Here’s How a Bitcoin Bear Market Will End — According to Historical Data ⋆ ZyCrypto


Crypto Market Bears Wipe Out $13 Billion As Bitcoin Falls Below $10,000

Advertising

&nbsp

&nbsp

The chain’s historical data suggests that Bitcoin bear markets have ended at a certain point, and analysts say the signal deserves serious attention in the current period.

João Wedson of Alphractal Research pointed out that previous bear markets end when the short-term action price crosses the long-term holder’s action price. This crossover has historically marked a capitulation among newer market entrants, moving coins into strong hands.

In past periods, when this change occurred, the bearish momentum faded and phases of accumulation began. A subsequent bull market usually begins when these two indicators cross again and lasts for about three years.

Analysts believe that the relationship between short-term and long-term cost bases remains one of the most reliable structural signals for determining the end of a cycle.

Although this chain trigger is not clearly resolved in the current environment, technical analysts see early signs of stabilization.
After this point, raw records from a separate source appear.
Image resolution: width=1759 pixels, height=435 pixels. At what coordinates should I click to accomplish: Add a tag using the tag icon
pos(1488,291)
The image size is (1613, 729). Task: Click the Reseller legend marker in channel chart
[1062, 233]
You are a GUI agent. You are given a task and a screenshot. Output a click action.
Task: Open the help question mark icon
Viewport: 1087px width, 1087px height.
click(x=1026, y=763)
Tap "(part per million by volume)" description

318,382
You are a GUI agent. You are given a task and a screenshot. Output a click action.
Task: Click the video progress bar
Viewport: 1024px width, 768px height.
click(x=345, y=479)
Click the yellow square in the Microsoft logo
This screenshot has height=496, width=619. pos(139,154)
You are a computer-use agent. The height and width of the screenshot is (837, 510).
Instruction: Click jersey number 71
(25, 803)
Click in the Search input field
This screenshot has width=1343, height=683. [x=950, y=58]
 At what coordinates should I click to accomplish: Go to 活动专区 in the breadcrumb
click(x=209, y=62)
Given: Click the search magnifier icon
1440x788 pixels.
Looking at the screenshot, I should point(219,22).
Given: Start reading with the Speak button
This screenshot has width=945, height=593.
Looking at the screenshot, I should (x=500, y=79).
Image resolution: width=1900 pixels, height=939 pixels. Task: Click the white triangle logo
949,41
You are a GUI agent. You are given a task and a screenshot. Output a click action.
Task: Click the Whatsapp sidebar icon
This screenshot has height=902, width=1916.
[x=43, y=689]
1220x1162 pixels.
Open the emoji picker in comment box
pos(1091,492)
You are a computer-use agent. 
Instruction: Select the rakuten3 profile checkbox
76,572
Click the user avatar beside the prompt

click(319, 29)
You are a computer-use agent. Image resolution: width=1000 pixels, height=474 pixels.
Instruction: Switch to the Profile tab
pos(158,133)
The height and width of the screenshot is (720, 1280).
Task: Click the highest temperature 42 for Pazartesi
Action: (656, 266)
Bitcoin is trading around $67,911, which is described as a structurally important area.

AdvertisingFollow ZyCrypto on Google News

&nbsp

Young Marks points out that price action creates an implicit upward divergence, a pattern that often precedes continuation movements. If the support holds, he believes Bitcoin could set the stage for another wave of expansion, possibly targeting $116,652 and eventually retesting the all-time highs of $126,000.

At the same time, waiting for the improvement of the data from the completed phase of the bear. The current decline of about 47% from the peak to the daily close is well below the more than 90% collapse of 2012.

However, Darkfost noted that bear markets have become progressively more intense over time. If this moderating trend continues, a correction in the 60-70% range will be more in line with previous periods.

Bitcoin is hovering near $68,000 at press time after geopolitical instability related to developments in Iran led to sharp intraday swings. ETF outflows totaling $9.15 billion over the past four months, along with broader macro uncertainty, continue to weigh on sentiment, leaving investors wondering whether the chain’s signals confirm the end of the recession.